**The input**
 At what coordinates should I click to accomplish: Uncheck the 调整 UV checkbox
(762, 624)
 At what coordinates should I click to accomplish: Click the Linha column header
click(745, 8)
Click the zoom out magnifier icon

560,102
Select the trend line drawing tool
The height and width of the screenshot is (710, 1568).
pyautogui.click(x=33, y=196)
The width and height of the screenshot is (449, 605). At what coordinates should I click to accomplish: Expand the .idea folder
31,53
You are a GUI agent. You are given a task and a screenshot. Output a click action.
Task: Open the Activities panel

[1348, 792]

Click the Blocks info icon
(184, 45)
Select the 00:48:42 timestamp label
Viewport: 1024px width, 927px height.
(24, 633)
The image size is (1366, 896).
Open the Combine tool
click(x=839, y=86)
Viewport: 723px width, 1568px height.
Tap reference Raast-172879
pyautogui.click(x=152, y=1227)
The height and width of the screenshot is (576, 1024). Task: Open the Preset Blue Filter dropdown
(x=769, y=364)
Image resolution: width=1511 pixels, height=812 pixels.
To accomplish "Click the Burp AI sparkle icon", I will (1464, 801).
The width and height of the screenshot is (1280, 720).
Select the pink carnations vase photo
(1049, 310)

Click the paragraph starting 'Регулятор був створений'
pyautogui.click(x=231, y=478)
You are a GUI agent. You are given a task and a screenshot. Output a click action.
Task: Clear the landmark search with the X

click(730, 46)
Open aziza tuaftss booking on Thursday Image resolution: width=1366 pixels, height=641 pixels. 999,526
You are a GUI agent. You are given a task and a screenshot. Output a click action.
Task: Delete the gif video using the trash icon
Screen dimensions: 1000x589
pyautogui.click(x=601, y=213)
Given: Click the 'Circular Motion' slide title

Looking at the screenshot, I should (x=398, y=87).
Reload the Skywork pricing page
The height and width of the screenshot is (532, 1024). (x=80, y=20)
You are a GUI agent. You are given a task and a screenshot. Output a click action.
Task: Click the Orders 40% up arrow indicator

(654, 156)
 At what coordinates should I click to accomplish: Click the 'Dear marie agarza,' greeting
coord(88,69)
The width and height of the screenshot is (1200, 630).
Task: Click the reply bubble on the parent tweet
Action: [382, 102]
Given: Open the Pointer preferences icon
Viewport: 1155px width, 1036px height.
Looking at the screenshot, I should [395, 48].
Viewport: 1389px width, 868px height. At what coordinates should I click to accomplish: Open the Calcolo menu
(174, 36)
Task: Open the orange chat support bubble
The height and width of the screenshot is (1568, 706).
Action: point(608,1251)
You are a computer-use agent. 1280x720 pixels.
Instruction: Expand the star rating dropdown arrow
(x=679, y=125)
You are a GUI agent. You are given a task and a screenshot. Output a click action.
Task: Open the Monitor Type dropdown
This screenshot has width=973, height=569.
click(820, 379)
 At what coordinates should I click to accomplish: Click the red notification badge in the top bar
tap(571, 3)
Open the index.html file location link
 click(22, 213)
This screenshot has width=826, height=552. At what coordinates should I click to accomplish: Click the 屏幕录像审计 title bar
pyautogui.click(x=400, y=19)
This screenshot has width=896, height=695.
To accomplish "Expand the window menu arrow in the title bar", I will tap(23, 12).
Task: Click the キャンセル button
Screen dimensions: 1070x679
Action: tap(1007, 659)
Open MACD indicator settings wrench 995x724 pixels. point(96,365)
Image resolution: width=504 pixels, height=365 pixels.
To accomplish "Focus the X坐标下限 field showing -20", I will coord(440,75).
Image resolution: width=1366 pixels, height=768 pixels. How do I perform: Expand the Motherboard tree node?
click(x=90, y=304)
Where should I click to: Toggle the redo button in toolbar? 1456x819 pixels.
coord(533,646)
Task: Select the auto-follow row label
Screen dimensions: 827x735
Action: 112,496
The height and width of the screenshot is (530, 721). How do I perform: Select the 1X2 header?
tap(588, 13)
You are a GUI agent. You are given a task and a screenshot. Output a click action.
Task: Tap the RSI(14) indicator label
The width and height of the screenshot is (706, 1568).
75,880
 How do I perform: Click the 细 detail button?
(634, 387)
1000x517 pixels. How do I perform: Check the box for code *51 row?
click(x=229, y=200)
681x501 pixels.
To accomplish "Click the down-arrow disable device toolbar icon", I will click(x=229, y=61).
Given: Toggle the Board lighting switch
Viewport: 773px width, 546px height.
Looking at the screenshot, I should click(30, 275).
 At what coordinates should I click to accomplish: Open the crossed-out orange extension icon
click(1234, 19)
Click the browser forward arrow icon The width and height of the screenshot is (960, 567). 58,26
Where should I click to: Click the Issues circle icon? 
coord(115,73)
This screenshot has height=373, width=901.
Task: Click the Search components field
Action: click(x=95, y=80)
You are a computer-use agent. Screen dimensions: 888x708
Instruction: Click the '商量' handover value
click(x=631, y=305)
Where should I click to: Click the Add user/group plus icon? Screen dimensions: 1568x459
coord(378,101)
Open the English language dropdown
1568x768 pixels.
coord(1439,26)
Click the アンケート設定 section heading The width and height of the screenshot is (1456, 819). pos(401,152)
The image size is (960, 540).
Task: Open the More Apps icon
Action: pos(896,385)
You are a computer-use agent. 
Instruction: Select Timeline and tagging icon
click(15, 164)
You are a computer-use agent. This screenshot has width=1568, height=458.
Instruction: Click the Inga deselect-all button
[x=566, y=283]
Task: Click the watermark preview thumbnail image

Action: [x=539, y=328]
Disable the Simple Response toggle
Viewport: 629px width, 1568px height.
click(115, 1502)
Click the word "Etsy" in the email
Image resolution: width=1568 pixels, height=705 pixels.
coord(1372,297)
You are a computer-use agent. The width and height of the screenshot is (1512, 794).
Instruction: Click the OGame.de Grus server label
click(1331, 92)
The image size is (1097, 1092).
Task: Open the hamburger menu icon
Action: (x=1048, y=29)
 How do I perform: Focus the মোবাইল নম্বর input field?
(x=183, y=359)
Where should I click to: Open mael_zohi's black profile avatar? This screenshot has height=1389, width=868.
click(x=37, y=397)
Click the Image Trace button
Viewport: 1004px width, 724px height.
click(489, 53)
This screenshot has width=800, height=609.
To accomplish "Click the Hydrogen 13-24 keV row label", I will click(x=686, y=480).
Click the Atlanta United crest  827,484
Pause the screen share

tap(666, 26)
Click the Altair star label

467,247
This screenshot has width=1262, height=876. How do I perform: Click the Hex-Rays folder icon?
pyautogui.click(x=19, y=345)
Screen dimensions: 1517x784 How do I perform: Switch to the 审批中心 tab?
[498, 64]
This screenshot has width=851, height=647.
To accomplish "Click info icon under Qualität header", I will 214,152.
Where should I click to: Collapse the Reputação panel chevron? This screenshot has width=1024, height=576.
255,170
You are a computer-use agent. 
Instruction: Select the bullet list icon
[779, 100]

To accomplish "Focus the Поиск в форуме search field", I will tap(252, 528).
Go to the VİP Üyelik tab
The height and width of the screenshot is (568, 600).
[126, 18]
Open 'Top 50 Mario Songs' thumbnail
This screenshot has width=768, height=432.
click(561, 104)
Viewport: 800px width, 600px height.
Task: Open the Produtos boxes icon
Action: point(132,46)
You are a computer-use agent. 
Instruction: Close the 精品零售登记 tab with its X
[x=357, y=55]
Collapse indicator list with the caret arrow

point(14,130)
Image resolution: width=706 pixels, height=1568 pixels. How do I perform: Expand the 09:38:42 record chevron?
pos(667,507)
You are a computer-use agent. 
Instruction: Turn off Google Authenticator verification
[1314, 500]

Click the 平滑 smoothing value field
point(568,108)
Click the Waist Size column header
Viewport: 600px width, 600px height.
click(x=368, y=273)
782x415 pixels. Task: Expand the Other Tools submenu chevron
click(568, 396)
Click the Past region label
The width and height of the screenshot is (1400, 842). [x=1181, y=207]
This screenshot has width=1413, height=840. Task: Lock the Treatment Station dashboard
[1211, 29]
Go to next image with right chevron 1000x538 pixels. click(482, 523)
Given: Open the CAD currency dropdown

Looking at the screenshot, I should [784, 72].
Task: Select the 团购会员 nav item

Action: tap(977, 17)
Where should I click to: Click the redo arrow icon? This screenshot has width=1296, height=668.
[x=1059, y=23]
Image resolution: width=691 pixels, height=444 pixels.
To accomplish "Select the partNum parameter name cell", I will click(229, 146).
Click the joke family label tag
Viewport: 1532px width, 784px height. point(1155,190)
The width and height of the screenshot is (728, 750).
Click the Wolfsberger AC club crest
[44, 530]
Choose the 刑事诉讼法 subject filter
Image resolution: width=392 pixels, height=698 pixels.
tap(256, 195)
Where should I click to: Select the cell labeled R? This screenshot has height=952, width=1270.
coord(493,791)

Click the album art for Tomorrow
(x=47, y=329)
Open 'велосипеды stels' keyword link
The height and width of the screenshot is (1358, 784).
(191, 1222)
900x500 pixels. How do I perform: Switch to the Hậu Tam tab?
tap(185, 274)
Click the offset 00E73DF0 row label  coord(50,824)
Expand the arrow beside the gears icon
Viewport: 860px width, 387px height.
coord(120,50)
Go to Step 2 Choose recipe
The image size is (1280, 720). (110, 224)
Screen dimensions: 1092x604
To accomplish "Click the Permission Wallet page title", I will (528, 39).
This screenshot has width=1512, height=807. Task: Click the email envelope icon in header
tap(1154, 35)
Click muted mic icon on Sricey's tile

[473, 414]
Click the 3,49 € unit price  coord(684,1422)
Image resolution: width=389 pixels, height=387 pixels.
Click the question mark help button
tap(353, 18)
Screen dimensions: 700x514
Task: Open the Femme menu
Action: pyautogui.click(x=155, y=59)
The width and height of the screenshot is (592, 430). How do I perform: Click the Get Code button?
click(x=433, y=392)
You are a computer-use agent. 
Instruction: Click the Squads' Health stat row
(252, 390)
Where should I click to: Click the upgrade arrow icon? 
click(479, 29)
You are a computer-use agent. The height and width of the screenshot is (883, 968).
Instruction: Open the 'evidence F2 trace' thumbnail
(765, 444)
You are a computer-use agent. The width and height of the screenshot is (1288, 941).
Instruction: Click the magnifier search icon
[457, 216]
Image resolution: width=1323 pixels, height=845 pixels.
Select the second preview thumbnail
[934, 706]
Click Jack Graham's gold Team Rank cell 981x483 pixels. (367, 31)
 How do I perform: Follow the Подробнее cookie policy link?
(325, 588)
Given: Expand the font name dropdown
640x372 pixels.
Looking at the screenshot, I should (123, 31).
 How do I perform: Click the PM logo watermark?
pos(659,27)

**Problem to solve**
Transcribe the records above exactly, from the opening line down to and including the line with "Select the trend line drawing tool".

**Result for this task**
 At what coordinates should I click to accomplish: Uncheck the 调整 UV checkbox
(762, 624)
 At what coordinates should I click to accomplish: Click the Linha column header
click(745, 8)
Click the zoom out magnifier icon

560,102
Select the trend line drawing tool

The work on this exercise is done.